This article examines the elements of strategic surprise--its foundation, nature, and potential. It proposes a notional definition for strategic surprise that offers a more relevant application to the military art. Additionally, it identifies and examines the validity of assumptions that form the basis for military doctrine on strategic surprise. It uses historical case studies to test the assumptions of current doctrine that link the availability of intelligence to strategic surprise. Finally, it draws conclusions and makes recommendations for those at the operational level and those involved in restructuring a shrinking military force.

It is significant that Joint Publication (Pub) 1 acknowledges, "The principles of war [of which surprise in one] represent the best efforts of military thinkers to identify those aspects of warfare that are universally true and relevant" (italics mine).4 It is possible that this concert of thought generally refers to the operational and tactical levels.
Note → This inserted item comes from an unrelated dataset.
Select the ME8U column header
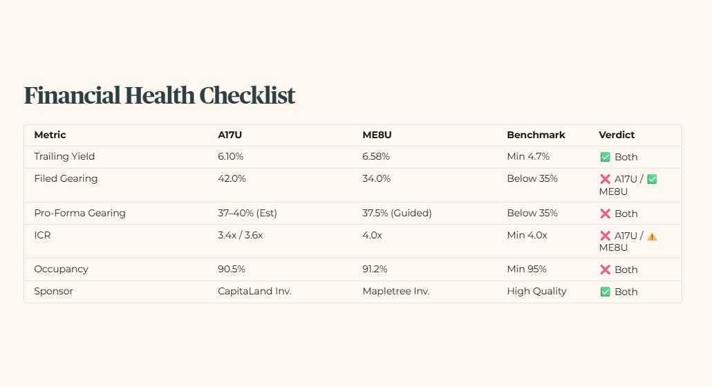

Yet, US history is not without examples of surprise at the strategic level--both inflicting it and receiving it. Consequently, it is more logical to conclude that joint doctrine acknowledges the potential for surprise at any level. If this is so, then a thorough investigation of strategic surprise is in order before we discard what was previously believed as "true and relevant."

The Nature, Definition, and Potential of Strategic Surprise

There are two schools of thought regarding the potential for strategic surprise that provide a framework for contemporary military theorists. In one corner stand Carl von Clausewitz and Henri de Jomini and in the other Sun Tzu. Certainly, the age in which each lived influenced their assessment of surprise.

Clausewitz takes a dim view of the potential for strategic surprise:

While the wish to achieve surprise is common and, indeed, indispensable, and while it is true that it will never be completely ineffective, it is equally true that by its very nature surprise can rarely be outstandingly successful. . . . It is very rare therefore that one side surprises another, either by an attack or by preparations for war.5

Jomini, too, disparages the potential for achieving surprise in even more drastic terms than Clausewitz:

The surprise of an army is now next to an impossibility. . . . Prearranged surprises are rare and difficult because in order to plan one it becomes necessary to have an accurate knowledge of the enemy's camp.6

Interestingly, Jomini unwittingly presages the potential for surprise should the means (technology?) exist to get "accurate knowledge of the enemy's camp."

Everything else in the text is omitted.